Sacha Edyta
Oddział Okulistyczny K.S.S. im. L. Rydygiera w Krakowie.
Przegl Lek. 2005;62(4):238-42.
Diabetic eye disease affects quality of life for patients with diabetes by decreasing visual acuity and increasing the risk of blindness. In the course of diabetic retinopathy (DR) the loss of capillary integrity, microaneurysm formation, and ischemia is observed, which in turn drives the progression of DR. The macular edema is the result of fluid accumulation in the retina secondary to capillary leakage and/or microaneurysms. This contributes to loss of vision in DR. There is substantial evidence that control over metabolic factors can effectively prevent the development and progression of DR. For many patients who fail to achieve the optimal level of metabolic control the standard care should include the early detection and timely treatment of DR. Laser photocoagulation therapy, and vitrectomy are invasive methods, recommended to treat only the late stages of disease. A number of pharmacological agents that could slow the progression of DR in earlier stages are now being tested. It is likely that at least one of these agents, will be effective in reducing the progression of DR and the associated vision loss. With the introduction of these drugs in the coming years, there will be a need for improved screening and monitoring of patients with DR. New technologies are giving patients more access to optimal screening and may make this a more achievable goal.

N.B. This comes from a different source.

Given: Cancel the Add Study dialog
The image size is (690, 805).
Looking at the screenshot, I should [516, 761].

糖尿病眼病通过降低视力和增加失明风险影响糖尿病患者的生活质量。在糖尿病视网膜病变(DR)过程中,可观察到毛细血管完整性丧失、微动脉瘤形成和缺血,这反过来又推动了DR的进展。黄斑水肿是视网膜中继发于毛细血管渗漏和/或微动脉瘤的液体蓄积的结果。这导致了DR患者的视力丧失。有大量证据表明,控制代谢因素可有效预防DR的发生和进展。对于许多未能达到最佳代谢控制水平的患者,标准治疗应包括DR的早期检测和及时治疗。激光光凝疗法和玻璃体切除术是侵入性方法,仅推荐用于治疗疾病的晚期。目前正在测试一些可在早期阶段减缓DR进展的药物。这些药物中至少有一种可能有效减少DR的进展及相关视力丧失。随着这些药物在未来几年的推出,将需要改进对DR患者的筛查和监测。新技术使患者有更多机会进行最佳筛查,并可能使这一目标更易实现。